What you see as a "scratch" is part just the paint from the other vehicle or in other circumstances, the paint from that white wooden post you backed into (as an example). Depending on how bad it was, you might make it look great, or just get the other car's paint off and have your clear coat dulled and make it look not so bad.

My son had someone hit the corner of his rear bumper. Pushed it in and left paint from other car. Did the YouTube search. Took a hair dryer to the bumper, and was able to pop it back into shape. Then lighter fluid to take off the other car's paint. Then polish. Still had a dull spot but it was good enough to not get dinged by inspector when turning the vehicle back in at end of lease.

So like @Icantbelieveurcryin said, you might be surprised how much better you can make it look. YouTube video it. Good luck.


----------



## dandy driver (Jan 28, 2015)

Lookilooki said:


> It's not that bad and I can't get it fixed for a while.


For next vehicle you should consider getting a used armoured Brinks truck since we are no longer allowed to carry self protection.
PS if threatened by passenger E-mail
911 Immediately..!


----------



## itsablackmarket (May 12, 2015)

who ****ing cares. we're getting less than min wage. go look at the cars of mcdonalds workers and consider that your standard.

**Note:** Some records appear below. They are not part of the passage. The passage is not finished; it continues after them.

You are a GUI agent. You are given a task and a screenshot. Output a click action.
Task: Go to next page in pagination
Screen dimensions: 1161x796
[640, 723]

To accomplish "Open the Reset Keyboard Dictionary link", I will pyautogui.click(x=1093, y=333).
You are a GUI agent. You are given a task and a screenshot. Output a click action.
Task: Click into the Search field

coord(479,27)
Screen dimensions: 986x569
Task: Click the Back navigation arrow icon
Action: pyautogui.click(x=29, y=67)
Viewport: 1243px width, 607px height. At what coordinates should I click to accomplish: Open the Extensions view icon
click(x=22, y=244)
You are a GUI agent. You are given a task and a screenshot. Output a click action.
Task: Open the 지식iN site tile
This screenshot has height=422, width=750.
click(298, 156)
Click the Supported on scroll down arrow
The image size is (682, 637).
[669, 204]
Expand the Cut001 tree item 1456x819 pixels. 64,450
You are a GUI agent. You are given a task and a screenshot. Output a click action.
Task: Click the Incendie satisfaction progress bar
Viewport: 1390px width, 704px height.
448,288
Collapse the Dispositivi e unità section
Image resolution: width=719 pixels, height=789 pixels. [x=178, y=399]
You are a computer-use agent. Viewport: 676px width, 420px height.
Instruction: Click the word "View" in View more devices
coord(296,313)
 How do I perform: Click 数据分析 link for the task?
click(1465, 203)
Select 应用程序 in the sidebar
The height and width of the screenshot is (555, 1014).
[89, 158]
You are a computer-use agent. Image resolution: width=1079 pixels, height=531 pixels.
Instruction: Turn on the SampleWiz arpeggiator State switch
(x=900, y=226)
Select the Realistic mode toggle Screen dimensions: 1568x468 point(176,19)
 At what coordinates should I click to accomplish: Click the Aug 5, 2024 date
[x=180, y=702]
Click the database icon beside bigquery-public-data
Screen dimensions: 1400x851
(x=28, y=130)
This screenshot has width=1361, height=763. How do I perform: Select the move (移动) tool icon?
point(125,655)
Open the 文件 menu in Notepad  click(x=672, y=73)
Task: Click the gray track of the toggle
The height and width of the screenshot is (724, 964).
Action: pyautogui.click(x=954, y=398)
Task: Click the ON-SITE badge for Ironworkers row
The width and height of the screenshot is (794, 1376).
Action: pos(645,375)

something like this is perfectly fine:


----------



## Emp9 (Apr 9, 2015)

i would try to make it look better, you will get reported and bad ratings. my friend was reported for not washing his car enough. you know how people are today , very picky.


----------



## Uber-Doober (Dec 16, 2014)

Lookilooki said:


> It's not that bad and I can't get it fixed for a while.


^^^
Kinda hard to open up the car with the door handles missing?


----------



## Uber-Doober (Dec 16, 2014)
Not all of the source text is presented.